What are you excited about in architecture right now?
All the latent design possibilities of emerging construction technologies such as cross-laminated timber, hybrid rammed earth, and 3D-printed concrete are exciting to me in that they fuse analog and digital approaches to craft. These technologies help compress the distance between architect and builder. Similarly, the use of tactile regionally-specific materials and building processes can help us engage more directly with the work we do and the places we make.

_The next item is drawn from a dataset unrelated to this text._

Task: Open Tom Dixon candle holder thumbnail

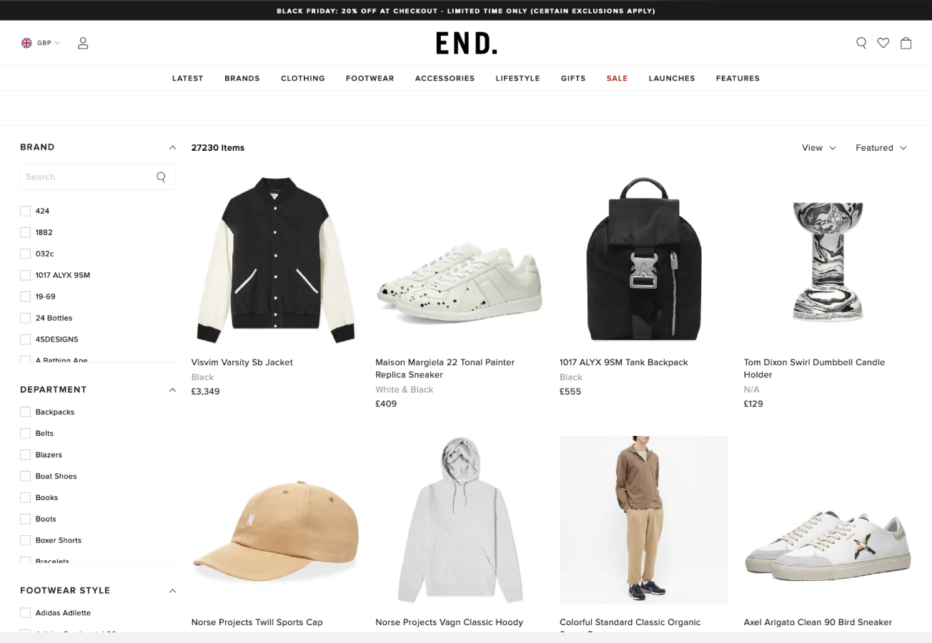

I remain excited about hand drawing and physical modelling. We do our best work when we can collaborate in a direct and visceral way during the design process. At the same time, I am excited about the coming shift to an all-digital workflow for design review and construction. Plan checkers, field inspectors, general contractors and the construction trades will very soon be working off the same 3D computer model. Apart from saving reams of paper, this will simplify communication and streamline pre-construction.
How do you hope to make an impact at WRNS in your new role?
I want to foster a scalable studio culture that can grow as the firm grows and keep that special sauce that makes WRNS, well WRNS. That means putting design first. That means promoting innovation around both project design and project delivery. And that means approaching every problem from the standpoint of a novice: with an open mind and critical eye.
What do you want to teach the next generation of WRNSers?
We are at a moment of generational transition: from architects trained to draw by hand to modeling exclusively on a computer; from an enmeshed ownership economy to spawning a sharing economy; from valuing individualism and status (the age of the “starchitect”) to authenticity and connectedness becoming design bellwethers. I think the next generation of WRNSers has much to teach the firm.
As one of the younger partners at WRNS, I hope to be a transitional figure, building bridges between these groups to keep us moving forward.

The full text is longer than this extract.